→ Requirement: Using the data below, show every line where the word "screenshot" occurs.

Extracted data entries

------------------------------------------------------------

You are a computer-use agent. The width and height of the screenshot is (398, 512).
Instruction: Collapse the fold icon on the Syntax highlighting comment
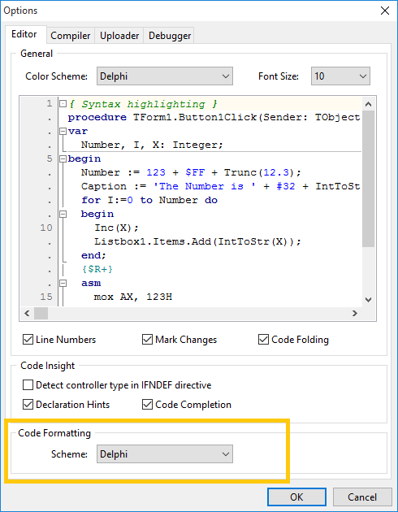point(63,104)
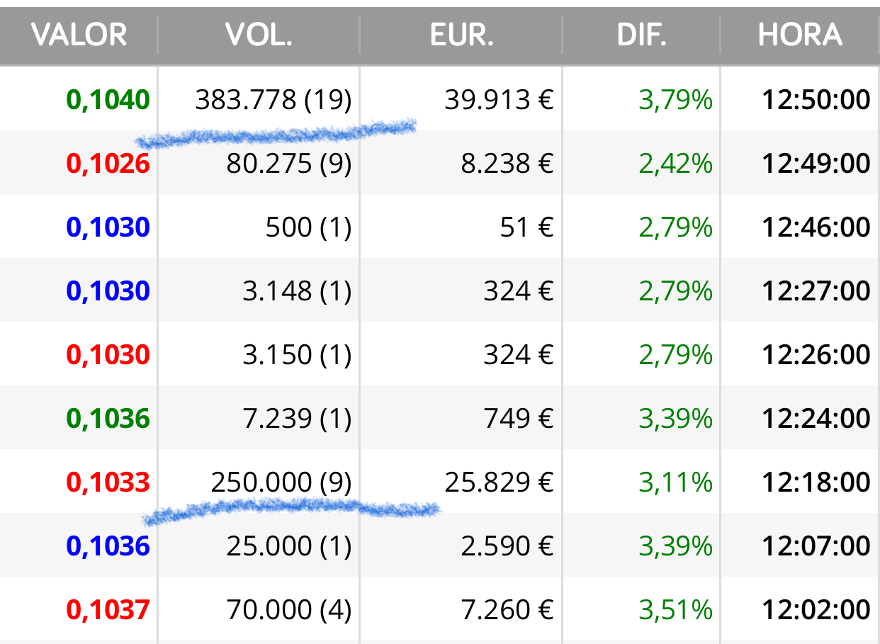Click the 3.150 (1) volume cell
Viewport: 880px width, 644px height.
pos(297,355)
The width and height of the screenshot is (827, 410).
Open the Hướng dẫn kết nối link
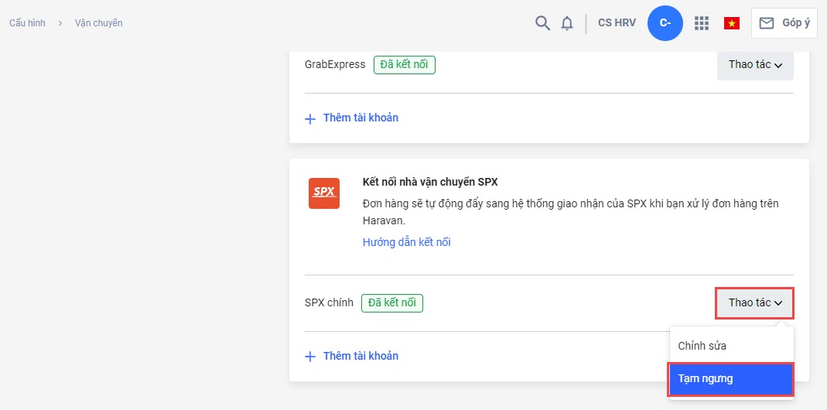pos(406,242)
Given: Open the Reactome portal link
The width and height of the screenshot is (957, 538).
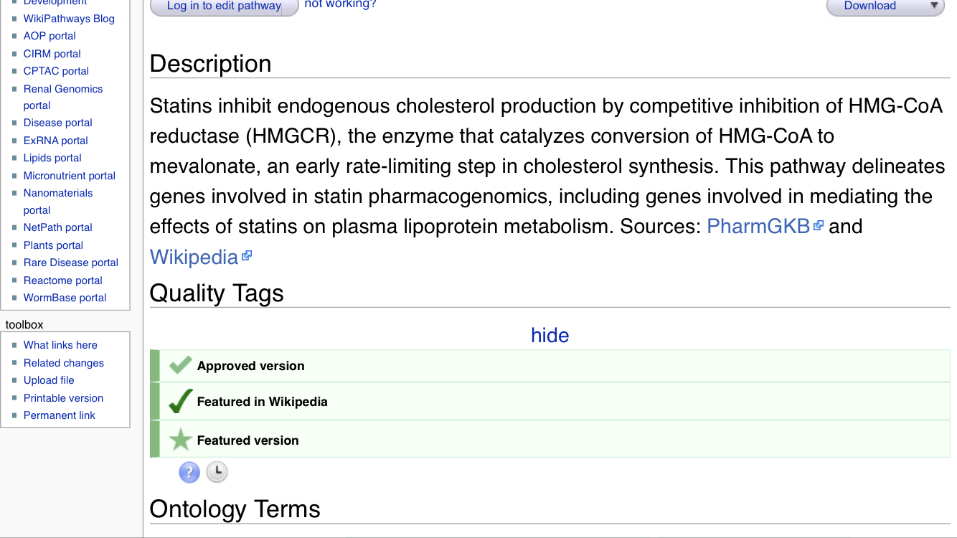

------------------------------------------------------------

→ Result below:
You are a computer-use agent. The width and height of the screenshot is (398, 512).
The width and height of the screenshot is (827, 410).
The width and height of the screenshot is (957, 538).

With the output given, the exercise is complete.